Prague, Oct. 27 (CNA) A controversial visit to Taiwan in 2020 by Miloš Vystrčil, president of the Czech Republic Senate, is now the subject of a documentary, which premiered in Prague on Monday.

The documentary, titled "Jsem Tchajwanec" (I am Taiwanese), highlights Vystrčil's strong pushback against pressure from China and his own government when he was about to embark on the visit Aug. 30 to Sept. 4, 2020.

The film "evokes memories of a journey that remains deeply meaningful," Vystrčil told CNA at the premiere at the annual Ji.hlava International Documentary Film Festival in Prague.

Vystrčil said he was pleased to see that the Taiwan-Czech partnership remained enduring, and he expressed his continued support for the Taiwanese people, saying, "I am rooting for you."

At a post-screening panel discussion, he said that the 1989 Velvet Revolution and the subsequent fall of communism in Czechoslovakia were a powerful reminder that "freedom is hard-won and must be cherished."

"Once we have gained freedom, we must never again give it up by abandoning what is right, out of fear or threat," Vystrčil said, adding that his decision to visit Taiwan in 2020 was guided by that conviction.

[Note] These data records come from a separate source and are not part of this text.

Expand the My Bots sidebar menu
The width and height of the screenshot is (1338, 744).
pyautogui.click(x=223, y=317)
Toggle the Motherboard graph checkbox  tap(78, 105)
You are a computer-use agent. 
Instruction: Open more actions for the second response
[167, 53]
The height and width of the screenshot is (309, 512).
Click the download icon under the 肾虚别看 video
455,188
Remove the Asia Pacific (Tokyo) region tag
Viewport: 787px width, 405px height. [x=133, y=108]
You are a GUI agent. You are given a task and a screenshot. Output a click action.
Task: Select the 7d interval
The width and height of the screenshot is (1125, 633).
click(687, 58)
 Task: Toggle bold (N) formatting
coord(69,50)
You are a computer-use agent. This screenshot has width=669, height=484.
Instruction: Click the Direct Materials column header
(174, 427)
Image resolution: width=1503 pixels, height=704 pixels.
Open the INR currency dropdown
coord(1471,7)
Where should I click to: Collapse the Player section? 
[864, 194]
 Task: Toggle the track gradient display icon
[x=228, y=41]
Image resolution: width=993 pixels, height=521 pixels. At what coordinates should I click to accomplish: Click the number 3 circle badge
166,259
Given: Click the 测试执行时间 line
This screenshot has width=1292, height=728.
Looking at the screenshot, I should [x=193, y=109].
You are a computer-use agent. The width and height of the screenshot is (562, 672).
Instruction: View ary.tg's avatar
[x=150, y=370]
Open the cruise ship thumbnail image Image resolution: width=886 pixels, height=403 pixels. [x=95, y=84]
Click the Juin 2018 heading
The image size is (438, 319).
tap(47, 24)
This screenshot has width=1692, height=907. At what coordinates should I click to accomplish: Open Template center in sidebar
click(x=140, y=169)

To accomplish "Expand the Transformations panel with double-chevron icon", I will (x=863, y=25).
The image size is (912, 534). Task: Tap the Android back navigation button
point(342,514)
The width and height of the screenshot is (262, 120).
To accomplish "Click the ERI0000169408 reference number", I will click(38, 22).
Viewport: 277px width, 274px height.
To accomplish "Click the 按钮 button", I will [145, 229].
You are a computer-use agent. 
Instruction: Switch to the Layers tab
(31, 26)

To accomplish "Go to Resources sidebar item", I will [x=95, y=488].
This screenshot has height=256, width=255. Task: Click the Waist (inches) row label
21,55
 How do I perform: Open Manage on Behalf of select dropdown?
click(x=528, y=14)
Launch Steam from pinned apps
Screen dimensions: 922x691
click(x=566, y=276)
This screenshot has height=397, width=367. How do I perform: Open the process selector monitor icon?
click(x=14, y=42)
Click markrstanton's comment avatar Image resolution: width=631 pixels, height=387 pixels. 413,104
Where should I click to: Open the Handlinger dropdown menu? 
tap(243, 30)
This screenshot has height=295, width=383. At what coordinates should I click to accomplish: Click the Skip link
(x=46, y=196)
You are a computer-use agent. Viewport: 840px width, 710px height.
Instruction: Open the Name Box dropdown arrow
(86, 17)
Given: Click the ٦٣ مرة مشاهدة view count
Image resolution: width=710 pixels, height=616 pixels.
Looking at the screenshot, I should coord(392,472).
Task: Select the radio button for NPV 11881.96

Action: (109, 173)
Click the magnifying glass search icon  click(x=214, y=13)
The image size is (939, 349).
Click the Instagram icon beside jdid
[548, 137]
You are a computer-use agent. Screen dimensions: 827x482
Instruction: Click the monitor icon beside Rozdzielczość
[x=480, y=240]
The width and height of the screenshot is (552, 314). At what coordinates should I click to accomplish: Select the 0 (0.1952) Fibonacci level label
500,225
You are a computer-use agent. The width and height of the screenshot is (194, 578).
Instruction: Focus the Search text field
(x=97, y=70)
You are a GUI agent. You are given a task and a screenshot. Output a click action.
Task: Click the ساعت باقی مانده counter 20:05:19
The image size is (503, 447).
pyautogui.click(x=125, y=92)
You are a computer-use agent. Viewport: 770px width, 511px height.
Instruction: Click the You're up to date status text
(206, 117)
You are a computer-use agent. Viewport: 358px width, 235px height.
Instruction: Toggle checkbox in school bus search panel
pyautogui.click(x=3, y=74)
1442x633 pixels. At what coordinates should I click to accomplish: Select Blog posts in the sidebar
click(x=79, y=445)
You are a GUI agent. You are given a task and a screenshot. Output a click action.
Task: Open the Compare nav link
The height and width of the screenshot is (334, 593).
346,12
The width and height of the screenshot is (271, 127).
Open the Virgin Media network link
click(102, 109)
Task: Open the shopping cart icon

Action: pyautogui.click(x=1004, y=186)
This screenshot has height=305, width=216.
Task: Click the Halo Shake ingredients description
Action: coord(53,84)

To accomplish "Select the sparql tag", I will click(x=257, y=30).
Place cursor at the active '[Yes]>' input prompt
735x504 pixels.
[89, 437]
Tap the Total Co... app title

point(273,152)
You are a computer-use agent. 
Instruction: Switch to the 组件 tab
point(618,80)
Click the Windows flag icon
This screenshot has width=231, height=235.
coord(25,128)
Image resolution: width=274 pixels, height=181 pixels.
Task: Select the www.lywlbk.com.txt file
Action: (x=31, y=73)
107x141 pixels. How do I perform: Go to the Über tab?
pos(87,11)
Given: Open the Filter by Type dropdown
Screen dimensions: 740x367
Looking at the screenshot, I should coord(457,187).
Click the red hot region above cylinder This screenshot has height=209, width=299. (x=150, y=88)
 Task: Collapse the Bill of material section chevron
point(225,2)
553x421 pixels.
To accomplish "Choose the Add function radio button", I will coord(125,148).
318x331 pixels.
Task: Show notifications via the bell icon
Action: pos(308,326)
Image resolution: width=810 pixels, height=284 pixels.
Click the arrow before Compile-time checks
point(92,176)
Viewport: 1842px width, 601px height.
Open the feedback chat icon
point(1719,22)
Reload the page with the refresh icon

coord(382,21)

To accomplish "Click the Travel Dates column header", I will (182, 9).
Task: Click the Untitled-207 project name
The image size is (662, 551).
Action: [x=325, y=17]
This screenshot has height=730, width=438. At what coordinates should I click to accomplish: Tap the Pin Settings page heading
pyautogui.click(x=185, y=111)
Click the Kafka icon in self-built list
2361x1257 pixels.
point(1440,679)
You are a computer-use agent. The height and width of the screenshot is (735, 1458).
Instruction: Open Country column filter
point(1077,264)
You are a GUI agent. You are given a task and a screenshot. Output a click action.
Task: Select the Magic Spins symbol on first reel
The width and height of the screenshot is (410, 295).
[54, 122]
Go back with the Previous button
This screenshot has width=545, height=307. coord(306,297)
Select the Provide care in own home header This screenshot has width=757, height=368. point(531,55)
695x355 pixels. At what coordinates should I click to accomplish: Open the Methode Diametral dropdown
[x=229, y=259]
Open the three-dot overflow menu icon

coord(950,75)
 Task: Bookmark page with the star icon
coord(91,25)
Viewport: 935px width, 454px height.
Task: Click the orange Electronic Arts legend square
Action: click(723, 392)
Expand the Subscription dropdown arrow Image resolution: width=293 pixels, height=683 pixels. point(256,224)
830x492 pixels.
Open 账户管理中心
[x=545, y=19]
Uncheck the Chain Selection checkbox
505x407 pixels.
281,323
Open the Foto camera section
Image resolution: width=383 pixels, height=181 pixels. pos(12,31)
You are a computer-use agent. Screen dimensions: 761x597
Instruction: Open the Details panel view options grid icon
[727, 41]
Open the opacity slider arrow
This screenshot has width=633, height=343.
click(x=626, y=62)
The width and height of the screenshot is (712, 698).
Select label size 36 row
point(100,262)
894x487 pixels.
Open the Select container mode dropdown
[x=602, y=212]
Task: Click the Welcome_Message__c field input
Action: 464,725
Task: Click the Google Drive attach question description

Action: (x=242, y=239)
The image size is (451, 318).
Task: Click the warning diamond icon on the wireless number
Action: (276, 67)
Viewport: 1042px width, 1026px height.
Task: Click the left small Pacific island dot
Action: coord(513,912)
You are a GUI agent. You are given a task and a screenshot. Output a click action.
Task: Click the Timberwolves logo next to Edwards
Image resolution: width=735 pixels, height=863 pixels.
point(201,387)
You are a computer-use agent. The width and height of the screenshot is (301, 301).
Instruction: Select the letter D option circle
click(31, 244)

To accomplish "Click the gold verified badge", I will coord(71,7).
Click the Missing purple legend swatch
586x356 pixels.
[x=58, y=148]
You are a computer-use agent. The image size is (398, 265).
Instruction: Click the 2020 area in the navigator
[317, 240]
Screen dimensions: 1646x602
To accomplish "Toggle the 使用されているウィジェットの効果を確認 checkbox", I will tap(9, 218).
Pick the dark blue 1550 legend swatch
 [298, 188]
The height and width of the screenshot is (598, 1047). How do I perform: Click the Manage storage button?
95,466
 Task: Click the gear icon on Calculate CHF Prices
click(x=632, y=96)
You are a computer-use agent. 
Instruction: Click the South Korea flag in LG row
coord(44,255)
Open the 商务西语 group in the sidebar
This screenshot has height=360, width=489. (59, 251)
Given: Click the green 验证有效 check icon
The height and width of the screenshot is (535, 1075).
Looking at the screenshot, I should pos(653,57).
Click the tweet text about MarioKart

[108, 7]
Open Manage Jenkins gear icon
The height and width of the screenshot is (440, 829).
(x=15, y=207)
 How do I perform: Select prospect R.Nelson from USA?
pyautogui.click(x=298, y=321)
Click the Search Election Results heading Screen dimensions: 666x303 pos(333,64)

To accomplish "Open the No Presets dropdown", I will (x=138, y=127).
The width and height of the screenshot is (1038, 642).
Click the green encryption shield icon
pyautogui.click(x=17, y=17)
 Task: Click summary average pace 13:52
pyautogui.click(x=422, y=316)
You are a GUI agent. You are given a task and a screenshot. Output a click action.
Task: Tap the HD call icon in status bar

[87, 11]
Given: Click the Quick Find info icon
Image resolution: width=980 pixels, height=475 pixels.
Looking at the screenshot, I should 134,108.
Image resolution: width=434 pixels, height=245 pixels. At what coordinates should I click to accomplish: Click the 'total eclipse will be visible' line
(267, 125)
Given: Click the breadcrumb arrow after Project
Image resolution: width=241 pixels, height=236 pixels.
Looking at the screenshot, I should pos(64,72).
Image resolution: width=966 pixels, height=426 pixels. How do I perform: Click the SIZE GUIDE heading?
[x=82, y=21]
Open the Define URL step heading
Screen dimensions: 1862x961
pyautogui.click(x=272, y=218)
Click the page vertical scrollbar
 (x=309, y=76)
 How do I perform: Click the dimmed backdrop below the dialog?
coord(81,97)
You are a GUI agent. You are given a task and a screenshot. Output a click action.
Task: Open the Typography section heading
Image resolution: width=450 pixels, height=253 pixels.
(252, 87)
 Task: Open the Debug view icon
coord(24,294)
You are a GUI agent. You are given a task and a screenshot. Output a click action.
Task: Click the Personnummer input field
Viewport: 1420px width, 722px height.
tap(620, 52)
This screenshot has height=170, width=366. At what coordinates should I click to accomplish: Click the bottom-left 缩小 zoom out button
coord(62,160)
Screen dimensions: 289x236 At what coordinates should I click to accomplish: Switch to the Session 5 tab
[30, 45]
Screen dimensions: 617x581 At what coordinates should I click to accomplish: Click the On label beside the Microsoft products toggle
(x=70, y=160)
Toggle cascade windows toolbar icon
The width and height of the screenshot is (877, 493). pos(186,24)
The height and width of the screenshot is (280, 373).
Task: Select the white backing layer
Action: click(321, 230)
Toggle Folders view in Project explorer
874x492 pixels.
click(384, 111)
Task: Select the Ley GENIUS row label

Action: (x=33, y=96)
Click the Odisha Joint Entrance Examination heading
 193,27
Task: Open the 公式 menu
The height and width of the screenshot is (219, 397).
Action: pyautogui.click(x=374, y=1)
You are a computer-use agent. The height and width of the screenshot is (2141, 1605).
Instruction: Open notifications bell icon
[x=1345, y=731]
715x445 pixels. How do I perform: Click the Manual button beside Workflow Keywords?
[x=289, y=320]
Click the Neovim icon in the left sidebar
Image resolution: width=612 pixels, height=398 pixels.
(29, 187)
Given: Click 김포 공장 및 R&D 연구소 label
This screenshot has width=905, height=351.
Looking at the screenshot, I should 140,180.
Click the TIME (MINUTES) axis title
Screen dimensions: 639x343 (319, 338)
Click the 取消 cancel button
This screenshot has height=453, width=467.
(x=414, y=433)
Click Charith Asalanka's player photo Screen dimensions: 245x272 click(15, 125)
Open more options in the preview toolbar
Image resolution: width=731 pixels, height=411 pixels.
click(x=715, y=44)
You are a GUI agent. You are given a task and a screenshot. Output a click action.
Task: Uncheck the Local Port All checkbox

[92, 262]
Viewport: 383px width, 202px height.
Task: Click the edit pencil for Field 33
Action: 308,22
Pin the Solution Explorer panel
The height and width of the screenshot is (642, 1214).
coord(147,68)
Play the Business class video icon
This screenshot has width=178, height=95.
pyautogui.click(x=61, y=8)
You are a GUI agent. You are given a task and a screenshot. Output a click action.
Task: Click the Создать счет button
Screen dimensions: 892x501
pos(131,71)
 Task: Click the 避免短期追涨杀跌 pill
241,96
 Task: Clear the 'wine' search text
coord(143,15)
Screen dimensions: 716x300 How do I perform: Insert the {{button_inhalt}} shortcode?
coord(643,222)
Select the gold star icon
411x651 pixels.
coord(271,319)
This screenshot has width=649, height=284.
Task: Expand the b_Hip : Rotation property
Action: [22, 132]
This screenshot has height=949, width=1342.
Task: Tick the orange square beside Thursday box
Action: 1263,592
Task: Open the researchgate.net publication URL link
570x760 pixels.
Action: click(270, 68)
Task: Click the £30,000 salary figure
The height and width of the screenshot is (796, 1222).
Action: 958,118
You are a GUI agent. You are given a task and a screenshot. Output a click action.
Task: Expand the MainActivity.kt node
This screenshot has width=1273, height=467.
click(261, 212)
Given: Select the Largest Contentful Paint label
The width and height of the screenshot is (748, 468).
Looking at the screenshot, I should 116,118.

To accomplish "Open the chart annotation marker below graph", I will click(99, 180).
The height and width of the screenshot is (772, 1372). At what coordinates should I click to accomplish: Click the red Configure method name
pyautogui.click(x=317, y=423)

In an interview with CNA in 2024, Vystrčil said he had been warned by his country's Ministry of Foreign Affairs and Chinese diplomats there not to proceed with his plans to visit Taiwan, after he took office as president of the Czech Republic Senate in February 2020.

Vystrčil, however, went ahead with the visit, becoming the first head of parliament from a non-allied country to address Taiwan's Legislature. At the end of his speech in the Legislative Yuan, he declared "I am Taiwanese," in Mandarin.

His statement was in the spirit of United States President John F. Kennedy's famous declaration in German, "I am a Berliner," which he made during a speech in West Berlin in 1963.

Kennedy was expressing solidarity with the people of West Berlin, who were living in a democratic enclave surrounded by communist East Germany during the Cold War.